Good morning @charlie01 I’m so sorry you were diagnosed with myositis. Autoimmune disease can be so difficult to deal with. Has your doctor recommended physical therapy to help with the muscle weakness? Or, are you a walker? Physical activity is so important if you have an AD. And 1 or 2 naps a day can really help! I included these two sites that can give you more information:
https://my.clevelandclinic.org/health/diseases/15700-inclusion-body-myositis
https://rarediseases.info.nih.gov/diseases/3896/inclusion-body-myositis
You said that you’re on prednisone and Mycophenolate. So am I. I started on heavy doses of prednisone for my AD. The prednisone finally brought my disease under control, but it caused major problems—osteoporosis and cataracts. I’m tapering off the prednisone and the Mycophenolate should take over and keep things under control without the side effects of prednisone.
You might also want to check out The Myositis Assoc. https://www.myositis.org.
How are you coping with this diagnosis so far?

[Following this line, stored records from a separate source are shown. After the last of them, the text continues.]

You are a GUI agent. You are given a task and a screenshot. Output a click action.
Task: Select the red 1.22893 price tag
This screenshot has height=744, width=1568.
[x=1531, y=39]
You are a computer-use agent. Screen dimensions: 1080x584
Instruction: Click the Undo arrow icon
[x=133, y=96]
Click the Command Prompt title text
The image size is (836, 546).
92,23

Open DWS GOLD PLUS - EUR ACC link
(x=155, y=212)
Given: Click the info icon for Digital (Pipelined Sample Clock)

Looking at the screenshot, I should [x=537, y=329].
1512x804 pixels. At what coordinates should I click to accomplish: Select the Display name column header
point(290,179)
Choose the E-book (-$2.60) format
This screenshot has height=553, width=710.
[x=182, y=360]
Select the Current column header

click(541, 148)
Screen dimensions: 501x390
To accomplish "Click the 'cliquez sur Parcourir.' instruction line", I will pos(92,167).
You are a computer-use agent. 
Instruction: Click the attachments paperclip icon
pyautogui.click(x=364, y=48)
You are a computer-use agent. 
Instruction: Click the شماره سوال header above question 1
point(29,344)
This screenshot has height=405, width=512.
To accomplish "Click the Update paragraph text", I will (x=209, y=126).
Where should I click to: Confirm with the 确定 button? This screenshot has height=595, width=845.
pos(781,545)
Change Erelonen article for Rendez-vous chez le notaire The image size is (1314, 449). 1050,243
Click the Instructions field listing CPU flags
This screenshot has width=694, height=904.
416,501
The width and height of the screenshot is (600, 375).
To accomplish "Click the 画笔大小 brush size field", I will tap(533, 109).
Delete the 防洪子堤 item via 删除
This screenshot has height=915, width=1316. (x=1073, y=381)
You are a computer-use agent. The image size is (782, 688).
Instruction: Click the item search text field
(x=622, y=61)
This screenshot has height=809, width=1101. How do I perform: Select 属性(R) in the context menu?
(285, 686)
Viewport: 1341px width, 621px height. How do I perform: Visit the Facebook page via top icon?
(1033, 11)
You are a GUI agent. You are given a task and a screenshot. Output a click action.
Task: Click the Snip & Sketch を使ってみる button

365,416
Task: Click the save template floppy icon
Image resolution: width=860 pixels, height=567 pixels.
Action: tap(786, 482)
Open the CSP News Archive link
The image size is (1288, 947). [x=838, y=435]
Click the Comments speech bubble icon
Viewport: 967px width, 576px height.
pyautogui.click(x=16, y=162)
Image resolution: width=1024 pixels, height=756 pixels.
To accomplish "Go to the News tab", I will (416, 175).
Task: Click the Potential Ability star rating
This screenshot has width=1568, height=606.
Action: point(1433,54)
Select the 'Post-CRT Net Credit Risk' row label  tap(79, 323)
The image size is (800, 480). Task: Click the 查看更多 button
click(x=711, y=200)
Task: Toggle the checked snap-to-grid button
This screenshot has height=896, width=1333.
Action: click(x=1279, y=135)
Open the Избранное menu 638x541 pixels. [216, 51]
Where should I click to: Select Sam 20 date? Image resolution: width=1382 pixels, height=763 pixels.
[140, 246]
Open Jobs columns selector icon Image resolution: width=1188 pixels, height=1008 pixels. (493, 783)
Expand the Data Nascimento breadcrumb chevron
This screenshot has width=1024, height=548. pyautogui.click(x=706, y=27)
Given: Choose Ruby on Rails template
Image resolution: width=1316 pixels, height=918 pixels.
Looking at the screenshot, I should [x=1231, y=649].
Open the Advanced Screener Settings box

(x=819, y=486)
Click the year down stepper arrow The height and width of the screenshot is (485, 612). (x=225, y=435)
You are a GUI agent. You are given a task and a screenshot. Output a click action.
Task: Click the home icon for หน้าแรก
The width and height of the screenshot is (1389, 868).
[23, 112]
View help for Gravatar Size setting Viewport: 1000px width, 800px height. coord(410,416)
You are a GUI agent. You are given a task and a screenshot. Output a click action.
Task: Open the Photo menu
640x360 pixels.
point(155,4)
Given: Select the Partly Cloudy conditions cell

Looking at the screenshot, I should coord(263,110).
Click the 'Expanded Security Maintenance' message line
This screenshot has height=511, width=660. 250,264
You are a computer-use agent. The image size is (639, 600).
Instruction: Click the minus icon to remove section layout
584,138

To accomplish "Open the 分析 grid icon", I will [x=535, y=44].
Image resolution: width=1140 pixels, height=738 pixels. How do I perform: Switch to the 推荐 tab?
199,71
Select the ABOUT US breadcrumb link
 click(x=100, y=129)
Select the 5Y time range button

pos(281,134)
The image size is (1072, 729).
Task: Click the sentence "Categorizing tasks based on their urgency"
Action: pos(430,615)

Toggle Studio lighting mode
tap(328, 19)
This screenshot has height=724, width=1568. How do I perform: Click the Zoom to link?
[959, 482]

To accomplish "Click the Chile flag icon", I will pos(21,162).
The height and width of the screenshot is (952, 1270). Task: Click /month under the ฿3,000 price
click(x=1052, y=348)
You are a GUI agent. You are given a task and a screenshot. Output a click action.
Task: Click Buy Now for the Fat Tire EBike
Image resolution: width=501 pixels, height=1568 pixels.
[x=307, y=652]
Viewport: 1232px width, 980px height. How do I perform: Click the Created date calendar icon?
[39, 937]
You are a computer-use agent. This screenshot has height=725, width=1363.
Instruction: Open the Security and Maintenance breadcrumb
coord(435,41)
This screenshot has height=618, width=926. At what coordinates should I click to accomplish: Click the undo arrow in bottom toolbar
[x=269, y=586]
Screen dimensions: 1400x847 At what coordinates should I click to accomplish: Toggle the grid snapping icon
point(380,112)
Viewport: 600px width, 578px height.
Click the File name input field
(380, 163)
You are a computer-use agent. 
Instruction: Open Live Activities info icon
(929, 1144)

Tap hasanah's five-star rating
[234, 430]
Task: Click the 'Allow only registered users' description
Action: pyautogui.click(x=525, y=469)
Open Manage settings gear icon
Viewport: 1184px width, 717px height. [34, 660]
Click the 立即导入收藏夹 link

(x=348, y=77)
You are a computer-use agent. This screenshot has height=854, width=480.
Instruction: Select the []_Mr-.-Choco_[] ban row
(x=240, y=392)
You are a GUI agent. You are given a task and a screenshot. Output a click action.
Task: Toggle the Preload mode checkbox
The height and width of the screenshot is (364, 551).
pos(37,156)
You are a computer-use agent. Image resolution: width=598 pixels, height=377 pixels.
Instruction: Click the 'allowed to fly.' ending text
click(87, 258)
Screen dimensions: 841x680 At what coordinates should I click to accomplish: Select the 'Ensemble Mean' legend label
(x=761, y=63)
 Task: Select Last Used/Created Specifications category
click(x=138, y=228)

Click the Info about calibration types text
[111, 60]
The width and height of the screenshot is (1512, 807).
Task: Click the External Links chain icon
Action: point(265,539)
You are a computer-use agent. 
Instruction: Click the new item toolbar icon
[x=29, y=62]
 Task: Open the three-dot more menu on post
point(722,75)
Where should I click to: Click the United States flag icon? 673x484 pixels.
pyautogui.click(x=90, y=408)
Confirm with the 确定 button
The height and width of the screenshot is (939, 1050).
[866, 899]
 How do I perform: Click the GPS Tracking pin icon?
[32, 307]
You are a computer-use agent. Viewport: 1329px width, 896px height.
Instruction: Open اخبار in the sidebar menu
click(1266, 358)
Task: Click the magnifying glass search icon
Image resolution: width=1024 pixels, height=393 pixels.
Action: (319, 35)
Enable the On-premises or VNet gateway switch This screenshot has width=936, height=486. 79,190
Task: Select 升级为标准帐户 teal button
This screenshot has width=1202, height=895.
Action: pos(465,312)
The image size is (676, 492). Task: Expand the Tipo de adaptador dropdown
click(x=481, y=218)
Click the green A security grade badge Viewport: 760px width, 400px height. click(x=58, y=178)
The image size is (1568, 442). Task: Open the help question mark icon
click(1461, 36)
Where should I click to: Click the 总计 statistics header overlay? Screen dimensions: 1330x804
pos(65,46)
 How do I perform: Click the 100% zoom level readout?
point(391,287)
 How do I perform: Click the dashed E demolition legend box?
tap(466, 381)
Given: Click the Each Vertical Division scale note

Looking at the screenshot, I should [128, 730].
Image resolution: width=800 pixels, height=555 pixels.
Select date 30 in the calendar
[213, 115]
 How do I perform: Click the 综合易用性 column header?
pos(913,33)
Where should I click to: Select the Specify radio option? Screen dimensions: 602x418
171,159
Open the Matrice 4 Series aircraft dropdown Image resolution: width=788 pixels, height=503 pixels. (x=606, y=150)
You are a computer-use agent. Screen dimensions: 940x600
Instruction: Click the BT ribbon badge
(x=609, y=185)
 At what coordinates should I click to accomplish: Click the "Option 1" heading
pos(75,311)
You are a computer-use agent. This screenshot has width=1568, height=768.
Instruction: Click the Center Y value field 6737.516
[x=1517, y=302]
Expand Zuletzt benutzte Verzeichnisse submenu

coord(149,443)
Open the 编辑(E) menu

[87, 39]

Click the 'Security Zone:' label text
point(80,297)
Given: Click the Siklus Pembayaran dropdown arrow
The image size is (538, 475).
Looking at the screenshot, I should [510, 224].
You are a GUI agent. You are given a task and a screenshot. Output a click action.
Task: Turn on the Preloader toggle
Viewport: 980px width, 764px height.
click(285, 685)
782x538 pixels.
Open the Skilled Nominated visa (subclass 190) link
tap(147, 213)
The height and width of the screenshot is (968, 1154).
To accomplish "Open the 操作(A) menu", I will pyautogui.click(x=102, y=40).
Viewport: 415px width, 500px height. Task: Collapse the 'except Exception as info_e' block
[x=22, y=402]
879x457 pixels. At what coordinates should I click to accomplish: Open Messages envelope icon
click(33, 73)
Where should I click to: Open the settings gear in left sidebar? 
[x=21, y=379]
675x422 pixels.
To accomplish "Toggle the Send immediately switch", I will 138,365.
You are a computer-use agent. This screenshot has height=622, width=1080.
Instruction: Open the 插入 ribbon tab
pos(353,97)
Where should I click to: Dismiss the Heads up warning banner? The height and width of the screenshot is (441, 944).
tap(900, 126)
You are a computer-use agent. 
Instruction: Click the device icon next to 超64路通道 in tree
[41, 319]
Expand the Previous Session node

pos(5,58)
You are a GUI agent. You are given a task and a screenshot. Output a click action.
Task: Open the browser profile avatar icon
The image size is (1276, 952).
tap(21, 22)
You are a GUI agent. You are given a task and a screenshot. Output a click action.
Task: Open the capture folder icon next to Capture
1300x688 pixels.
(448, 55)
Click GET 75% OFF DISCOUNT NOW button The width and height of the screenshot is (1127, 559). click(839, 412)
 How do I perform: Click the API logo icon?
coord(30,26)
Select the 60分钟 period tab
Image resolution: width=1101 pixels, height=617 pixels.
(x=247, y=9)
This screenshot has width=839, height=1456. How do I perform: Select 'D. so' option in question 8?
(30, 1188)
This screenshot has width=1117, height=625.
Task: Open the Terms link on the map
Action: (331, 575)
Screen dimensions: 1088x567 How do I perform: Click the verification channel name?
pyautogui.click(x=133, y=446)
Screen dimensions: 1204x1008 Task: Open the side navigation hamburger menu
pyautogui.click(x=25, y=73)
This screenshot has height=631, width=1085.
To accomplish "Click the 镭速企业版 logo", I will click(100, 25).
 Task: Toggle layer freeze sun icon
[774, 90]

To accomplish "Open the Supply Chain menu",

Hi @charlie01, I'd like to add my welcome along with @becsbuddy. You'll notice that I moved your question to this existing discussion about BMI
- Inclusion Body Myositis: I'd like to talk with others https://connect.mayoclinic.org/discussion/inclusion-body-myositis/

I did this so you can connect with @mklam @catharbert @tarmansbks who are talking about treatments and things you can do for yourself to help manage Inclusion Body Myositis.

What symptom or symptoms do you find the most challenging at the moment? What helps?